Marvin Kalb to present his new book, “Enemy of the People,” Nov. 15

In his latest book, “Enemy of the People: Trump’s War on the Press, the New McCarthyism, and the Threat to American Democracy,” Marvin Kalb pulls from recent history to prove that the great American experiment would suffer certain failure if not for a free and vigorous press.

Kalb will explain how he arrived at this conclusion and sign copies of his book at a National Press Club Headliners event on Thursday, Nov. 15, at 6:30 p.m.in the conference rooms.

The event will feature a discussion with the author, an audience question-and-answer session and a book signing. Tickets are $5 for Club members and $10 for the general public. When purchasing tickets for the event online, attendees will also have the option of buying copies of the book at check-out.

After more than six decades of experience holding the powerful accountable, journalist Marvin Kalb has endured his fair share of hostility. But when President Donald Trump made the assertion just weeks after his inauguration that the press was the “enemy of the American people,” Kalb, who held a prominent position on President Nixon’s Enemies List, knew the media-bashing so characteristic of Trump’s presidential campaign had just reached a dark and dangerous turning point – a charge that if left unchallenged, was capable of completely eroding the public’s trust in the press and toppling a pillar of American democracy.

Kalb is moderator of the highly acclaimed public broadcasting series “The Kalb Report,” co-produced by the National Press Club Journalism Institute and now in its 25th season. He is also Edward R. Murrow Professor Emeritus at Harvard University’s Kennedy School of Government, a nonresident senior fellow with the Foreign Policy program at The Brookings Institution, and senior advisor to the Pulitzer Center on Crisis Reporting.

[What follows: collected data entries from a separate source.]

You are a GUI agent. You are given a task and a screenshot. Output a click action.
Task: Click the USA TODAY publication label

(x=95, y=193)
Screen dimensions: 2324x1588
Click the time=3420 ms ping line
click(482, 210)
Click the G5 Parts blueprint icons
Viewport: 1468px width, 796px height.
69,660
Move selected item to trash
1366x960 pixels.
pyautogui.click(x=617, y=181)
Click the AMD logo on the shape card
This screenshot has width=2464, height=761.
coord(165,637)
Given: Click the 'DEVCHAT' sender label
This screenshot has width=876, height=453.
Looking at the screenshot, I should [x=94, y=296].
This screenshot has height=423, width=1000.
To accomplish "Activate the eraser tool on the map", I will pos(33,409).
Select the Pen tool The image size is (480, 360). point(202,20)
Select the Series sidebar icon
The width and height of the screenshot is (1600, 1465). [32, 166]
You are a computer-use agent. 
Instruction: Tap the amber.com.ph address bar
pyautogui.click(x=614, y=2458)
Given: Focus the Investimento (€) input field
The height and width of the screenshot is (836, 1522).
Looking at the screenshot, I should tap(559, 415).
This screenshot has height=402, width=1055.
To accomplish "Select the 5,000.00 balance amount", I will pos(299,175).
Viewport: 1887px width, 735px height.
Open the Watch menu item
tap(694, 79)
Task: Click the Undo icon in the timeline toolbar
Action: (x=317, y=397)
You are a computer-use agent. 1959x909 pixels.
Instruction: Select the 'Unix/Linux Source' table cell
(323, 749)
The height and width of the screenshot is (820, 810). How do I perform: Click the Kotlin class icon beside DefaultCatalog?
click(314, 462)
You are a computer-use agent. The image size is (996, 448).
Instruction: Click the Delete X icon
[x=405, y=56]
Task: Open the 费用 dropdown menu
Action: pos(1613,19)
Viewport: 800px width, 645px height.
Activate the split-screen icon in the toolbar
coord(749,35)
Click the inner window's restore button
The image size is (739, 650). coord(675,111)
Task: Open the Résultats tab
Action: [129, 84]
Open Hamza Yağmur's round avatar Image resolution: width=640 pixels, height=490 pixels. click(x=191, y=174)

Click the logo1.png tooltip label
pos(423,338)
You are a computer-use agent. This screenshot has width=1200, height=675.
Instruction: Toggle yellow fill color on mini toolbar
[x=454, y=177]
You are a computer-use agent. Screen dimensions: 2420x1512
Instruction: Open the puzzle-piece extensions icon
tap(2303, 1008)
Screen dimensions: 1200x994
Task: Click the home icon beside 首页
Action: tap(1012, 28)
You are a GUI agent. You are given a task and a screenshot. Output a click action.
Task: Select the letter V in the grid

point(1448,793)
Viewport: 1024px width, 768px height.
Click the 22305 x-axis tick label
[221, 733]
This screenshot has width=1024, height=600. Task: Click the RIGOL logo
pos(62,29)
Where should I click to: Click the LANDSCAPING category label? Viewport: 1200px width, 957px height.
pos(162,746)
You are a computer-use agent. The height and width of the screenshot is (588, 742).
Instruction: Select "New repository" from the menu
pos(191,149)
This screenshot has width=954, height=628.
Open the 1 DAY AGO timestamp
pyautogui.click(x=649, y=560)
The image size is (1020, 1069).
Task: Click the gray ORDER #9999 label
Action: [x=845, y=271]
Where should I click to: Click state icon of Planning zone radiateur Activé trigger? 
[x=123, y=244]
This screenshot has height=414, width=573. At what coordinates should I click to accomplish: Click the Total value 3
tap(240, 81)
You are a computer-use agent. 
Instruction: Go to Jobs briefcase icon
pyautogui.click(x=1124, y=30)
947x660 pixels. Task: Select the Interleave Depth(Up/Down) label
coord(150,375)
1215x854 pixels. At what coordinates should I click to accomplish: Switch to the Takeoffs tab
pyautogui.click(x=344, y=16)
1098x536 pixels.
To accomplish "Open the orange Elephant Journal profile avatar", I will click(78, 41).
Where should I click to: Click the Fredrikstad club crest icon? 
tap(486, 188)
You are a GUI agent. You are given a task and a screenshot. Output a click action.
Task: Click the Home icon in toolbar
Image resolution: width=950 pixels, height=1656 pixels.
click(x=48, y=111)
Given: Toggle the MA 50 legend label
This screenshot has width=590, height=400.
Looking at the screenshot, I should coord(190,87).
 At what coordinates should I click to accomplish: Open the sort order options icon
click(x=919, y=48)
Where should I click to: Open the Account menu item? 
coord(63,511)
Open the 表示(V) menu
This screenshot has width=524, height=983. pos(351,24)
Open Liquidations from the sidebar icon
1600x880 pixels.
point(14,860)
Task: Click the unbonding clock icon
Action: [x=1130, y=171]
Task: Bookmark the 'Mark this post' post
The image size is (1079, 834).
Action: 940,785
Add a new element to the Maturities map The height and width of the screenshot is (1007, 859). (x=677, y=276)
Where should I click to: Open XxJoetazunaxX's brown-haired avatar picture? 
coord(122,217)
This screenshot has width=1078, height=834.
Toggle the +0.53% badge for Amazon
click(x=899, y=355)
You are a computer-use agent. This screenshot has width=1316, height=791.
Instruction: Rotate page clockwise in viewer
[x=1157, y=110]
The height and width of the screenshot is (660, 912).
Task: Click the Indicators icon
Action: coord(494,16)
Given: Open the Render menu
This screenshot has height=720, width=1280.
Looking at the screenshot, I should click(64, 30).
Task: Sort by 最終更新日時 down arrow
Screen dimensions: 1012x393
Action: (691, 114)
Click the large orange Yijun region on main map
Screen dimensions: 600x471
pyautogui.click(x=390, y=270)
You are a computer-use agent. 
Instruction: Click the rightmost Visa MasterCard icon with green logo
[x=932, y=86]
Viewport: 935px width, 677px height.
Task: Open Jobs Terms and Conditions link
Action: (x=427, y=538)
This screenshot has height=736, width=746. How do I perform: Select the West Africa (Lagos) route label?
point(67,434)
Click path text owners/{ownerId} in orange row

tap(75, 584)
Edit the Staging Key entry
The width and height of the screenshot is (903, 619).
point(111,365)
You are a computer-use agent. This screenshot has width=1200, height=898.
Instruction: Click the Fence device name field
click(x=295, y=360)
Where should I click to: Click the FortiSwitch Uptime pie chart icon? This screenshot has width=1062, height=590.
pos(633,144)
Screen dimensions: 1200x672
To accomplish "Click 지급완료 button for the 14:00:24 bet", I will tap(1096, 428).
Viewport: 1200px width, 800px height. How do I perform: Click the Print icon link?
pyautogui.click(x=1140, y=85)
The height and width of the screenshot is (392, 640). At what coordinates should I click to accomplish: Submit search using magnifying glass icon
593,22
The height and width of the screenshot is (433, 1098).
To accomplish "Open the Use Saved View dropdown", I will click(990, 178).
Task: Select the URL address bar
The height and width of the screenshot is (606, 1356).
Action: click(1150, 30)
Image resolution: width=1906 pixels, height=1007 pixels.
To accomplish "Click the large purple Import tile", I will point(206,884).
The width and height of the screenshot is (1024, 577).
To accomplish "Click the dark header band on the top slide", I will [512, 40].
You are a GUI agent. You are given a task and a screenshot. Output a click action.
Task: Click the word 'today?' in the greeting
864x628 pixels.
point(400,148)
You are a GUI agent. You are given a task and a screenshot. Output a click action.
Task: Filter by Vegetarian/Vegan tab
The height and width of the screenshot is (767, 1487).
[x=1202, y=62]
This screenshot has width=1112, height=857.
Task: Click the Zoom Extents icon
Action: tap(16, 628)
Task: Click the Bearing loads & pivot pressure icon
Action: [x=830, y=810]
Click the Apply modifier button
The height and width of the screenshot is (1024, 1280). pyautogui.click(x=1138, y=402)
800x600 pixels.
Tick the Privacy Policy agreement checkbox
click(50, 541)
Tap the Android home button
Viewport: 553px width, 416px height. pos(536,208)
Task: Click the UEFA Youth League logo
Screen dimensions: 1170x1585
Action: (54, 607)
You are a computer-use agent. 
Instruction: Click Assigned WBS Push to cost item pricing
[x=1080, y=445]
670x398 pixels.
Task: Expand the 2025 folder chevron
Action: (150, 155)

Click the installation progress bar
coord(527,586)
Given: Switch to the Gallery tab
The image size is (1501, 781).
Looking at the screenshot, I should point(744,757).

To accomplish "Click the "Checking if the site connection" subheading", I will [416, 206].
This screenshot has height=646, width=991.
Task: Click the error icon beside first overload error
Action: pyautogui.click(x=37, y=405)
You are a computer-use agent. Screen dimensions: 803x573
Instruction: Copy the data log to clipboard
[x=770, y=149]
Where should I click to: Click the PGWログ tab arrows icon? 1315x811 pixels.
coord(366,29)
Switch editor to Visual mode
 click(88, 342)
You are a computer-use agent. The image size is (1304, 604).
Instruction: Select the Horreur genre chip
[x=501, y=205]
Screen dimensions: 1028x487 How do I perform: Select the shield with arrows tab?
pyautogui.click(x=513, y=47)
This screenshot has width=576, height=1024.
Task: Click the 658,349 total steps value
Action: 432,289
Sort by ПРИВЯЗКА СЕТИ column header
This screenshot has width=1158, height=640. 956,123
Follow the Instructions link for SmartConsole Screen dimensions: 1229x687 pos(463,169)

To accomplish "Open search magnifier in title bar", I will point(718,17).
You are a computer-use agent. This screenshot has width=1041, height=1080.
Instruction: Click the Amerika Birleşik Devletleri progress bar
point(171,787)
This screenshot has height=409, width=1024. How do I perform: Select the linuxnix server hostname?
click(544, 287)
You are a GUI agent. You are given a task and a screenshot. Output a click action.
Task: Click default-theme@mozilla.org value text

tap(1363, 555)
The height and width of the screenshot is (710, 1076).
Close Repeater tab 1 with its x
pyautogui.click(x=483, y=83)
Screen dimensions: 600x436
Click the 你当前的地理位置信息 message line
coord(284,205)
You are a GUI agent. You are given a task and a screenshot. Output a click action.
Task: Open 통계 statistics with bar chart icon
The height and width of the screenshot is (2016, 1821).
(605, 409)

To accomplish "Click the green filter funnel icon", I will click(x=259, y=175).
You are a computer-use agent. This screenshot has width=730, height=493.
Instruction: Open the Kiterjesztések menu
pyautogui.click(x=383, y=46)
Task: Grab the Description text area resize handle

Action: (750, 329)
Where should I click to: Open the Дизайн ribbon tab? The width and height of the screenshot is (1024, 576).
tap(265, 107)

In a distinguished 30-year career in journalism, Kalb served as chief diplomatic correspondent for CBS News and NBC News, and moderator of "Meet the Press." He went on to serve as the founding director of Harvard’s Joan Shorenstein Center on the Press, Politics and Public Policy. Among his many honors are two Peabody Awards, the DuPont Prize from Columbia University, the 2006 Fourth Estate Award from the National Press Club and more than a half-dozen Overseas Press Club awards. Kalb has authored or co-authored 14 books including two best-selling novels.

Books will also be available for purchase at the event. Proceeds from book sales will benefit the non-profit affiliate of the Club, the National Press Club Journalism Institute, so we kindly ask that you leave all outside books and memorabilia at home.